Integrity- STANDARD § 164.312(c) (1)

The next standard in the Technical Safeguards section is Integrity. Integrity is defined in the Security Rule: The property that data or information have not been altered or destroyed in an unauthorized manner.”

The integrity of data can be compromised by both technical and non-technical sources. Workforce members or business associates may make accidental or intentional changes that improperly alter or destroy EPHI. Data can also be altered or destroyed without human intervention, such as by electronic media errors or failures.

The Integrity standard requires a covered entity to: “Implement policies and procedures to protect electronic protected health information from improper alteration or destruction.” EPHI that is improperly altered or destroyed can result in clinical quality problems for a covered entity, including patient safety issues.

Mechanism to Authenticate Electronic Protected Health Information (A)

A covered entity must: “Implement electronic mechanisms to corroborate that electronic protected health information has not been altered or destroyed in an unauthorized manner.” Once covered entities have identified risks to the integrity of their data, they must identify security measures that will reduce the risks.

Person or Entity Authentication – STANDARD § 164.312(d)

This standard has no implementation specifications. This standard requires a covered entity to: “Implement procedures to verify that a person or entity seeking access to electronic protected health information is the one claimed.” Authentication accomplished by providing proof of identity.

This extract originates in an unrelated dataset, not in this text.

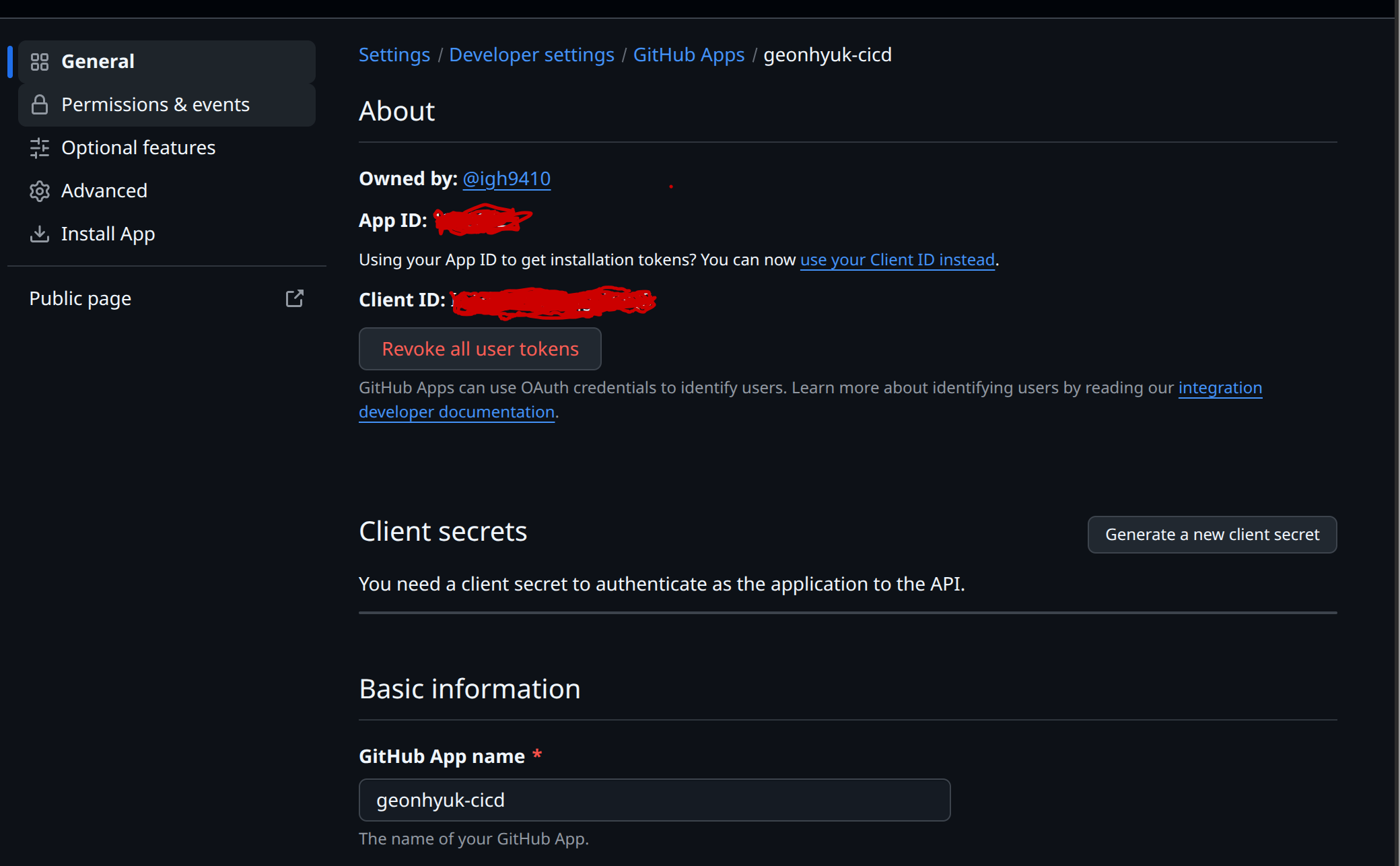Go to the Optional features page

click(138, 148)
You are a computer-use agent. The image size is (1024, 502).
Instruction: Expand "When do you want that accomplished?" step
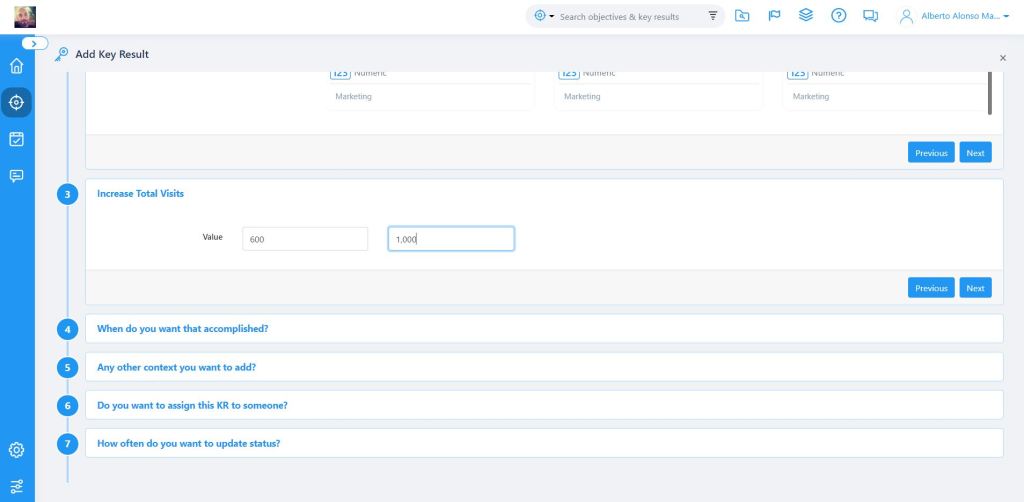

Authentication can be Single-Factor or Multi-Factor (MFA). If only one of following methods is used in authentication operation, then these operation is a Single-factor authentication.

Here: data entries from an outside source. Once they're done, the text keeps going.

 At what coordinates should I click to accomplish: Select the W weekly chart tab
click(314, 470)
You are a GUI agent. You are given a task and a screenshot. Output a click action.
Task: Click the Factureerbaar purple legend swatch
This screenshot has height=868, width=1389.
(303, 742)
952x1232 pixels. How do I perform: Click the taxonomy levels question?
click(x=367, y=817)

There are three factor. A covered entity may:

Require something known only to that individual, such as a password or PIN.
Require something that individuals possess, such as a smart card, a token, or a key.
Require something unique to the individual such as a biometric. Examples of biometrics include fingerprints, voice patterns, facial patterns or iris patterns.

Transmission Security – STANDARD § 164.312(e) (1)

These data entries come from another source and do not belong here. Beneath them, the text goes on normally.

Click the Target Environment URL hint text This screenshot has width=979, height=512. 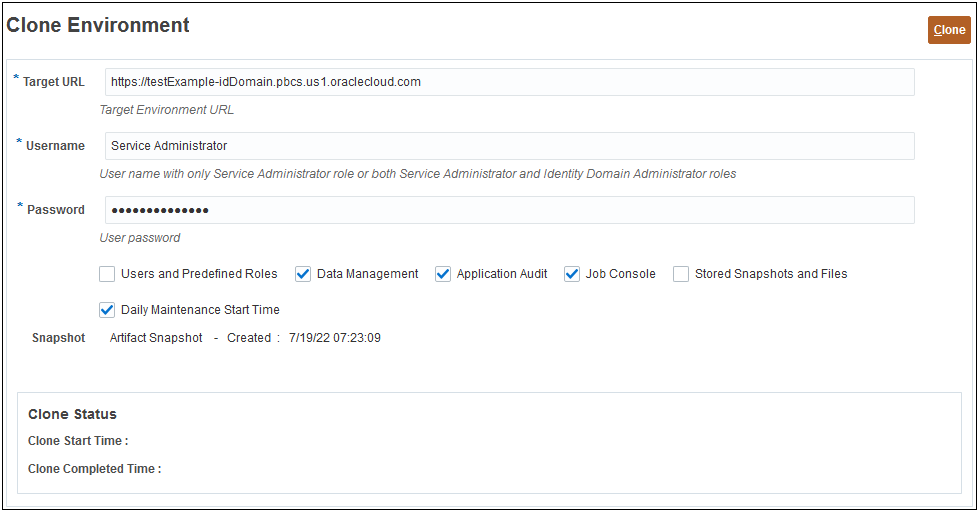pos(167,110)
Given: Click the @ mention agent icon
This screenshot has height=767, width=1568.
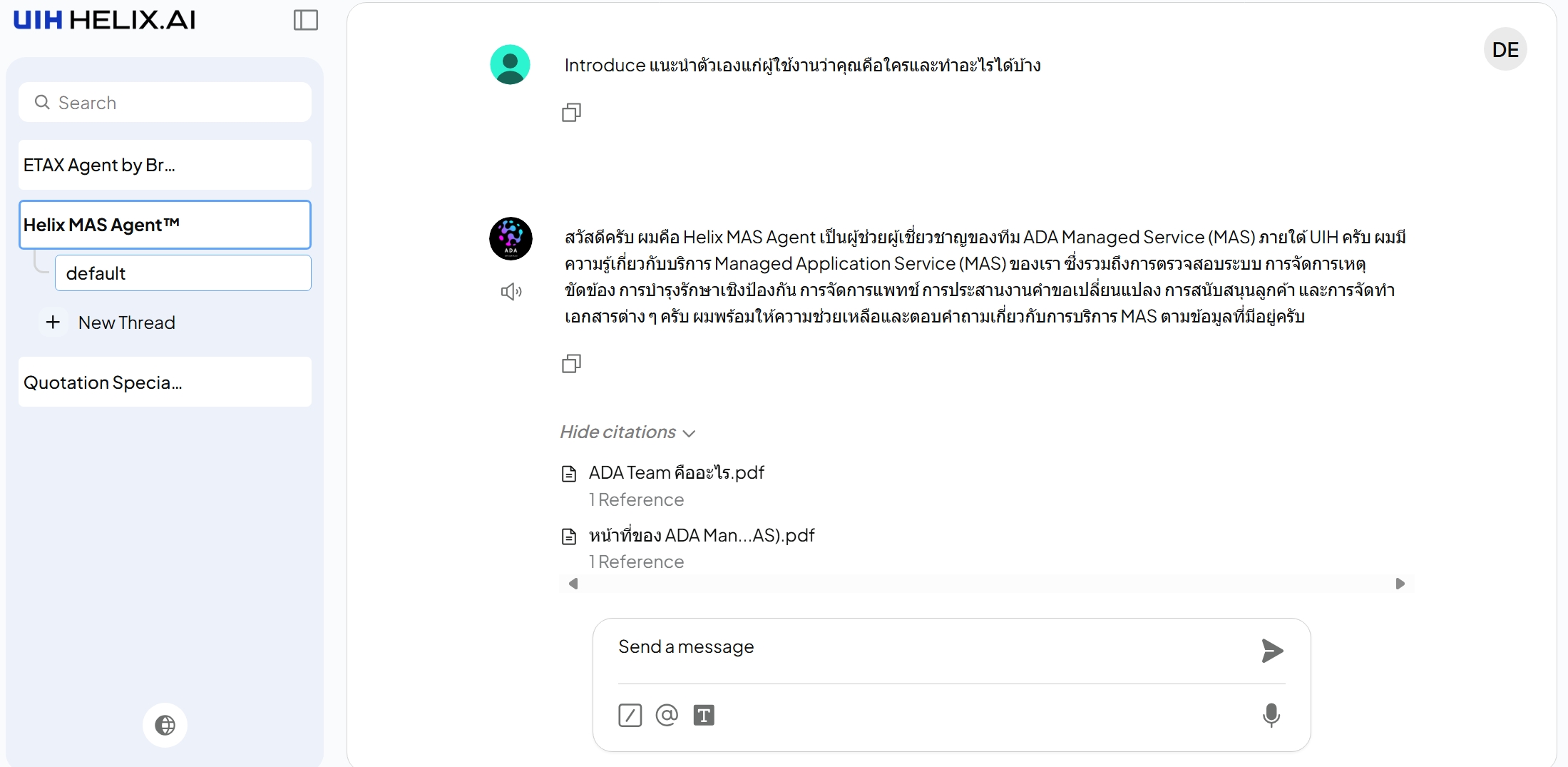Looking at the screenshot, I should (x=667, y=715).
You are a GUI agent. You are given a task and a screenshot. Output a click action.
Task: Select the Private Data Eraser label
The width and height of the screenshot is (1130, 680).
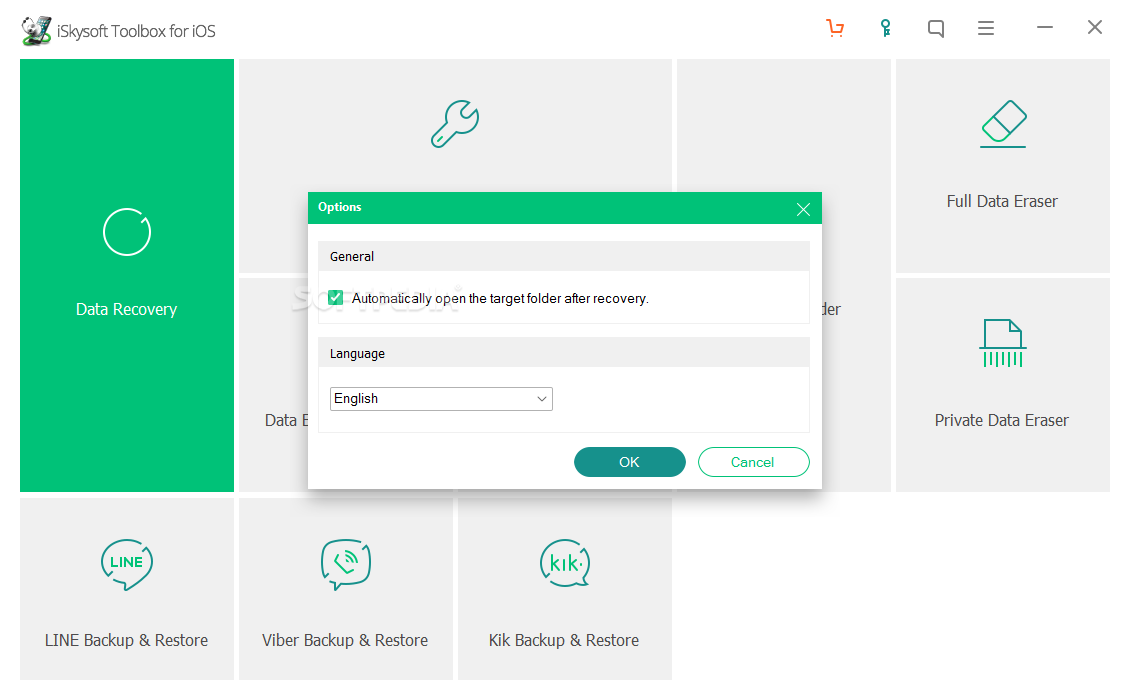pyautogui.click(x=1002, y=421)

This standard requires a covered entity to: “Implement technical security measures to guard against unauthorized access to electronic protected health information that is being transmitted over an electronic communications network.”

For instance, is EPHI transmitted through email, over the Internet, or via some form of private or point-to-point network? The Security Rule allows for EPHI to be sent over an electronic open network as long as it is adequately protected. Finally, the covered entity must identify the available and appropriate means to protect EPHI as it is transmitted, select appropriate solutions, and document its decisions.

Integrity Controls (A)

A covered entity must: “Implement security measures to ensure that electronically transmitted electronic protected health information is not improperly modified without detection until disposed of.”

A primary method for protecting the integrity of EPHI being transmitted is through the use of network communications protocols. In general, these protocols, among other things, ensure that the data sent is the same as the data received.

Encryption (A)

A covered entity, the covered entity must: “Implement a mechanism to encrypt electronic protected health information whenever deemed appropriate.”

Adopting a single industry-wide encryption standard in the Security Rule would likely have placed too high a financial and technical burden on many covered entities. The Security Rule allows covered entities the flexibility to determine when, with whom, and what method of encryption to use. Covered entities must consider the use of encryption for transmitting EPHI, particularly over the Internet. Where risk analysis shows such risk to be significant, a covered entity must encrypt those transmissions under the addressable implementation specification for encryption.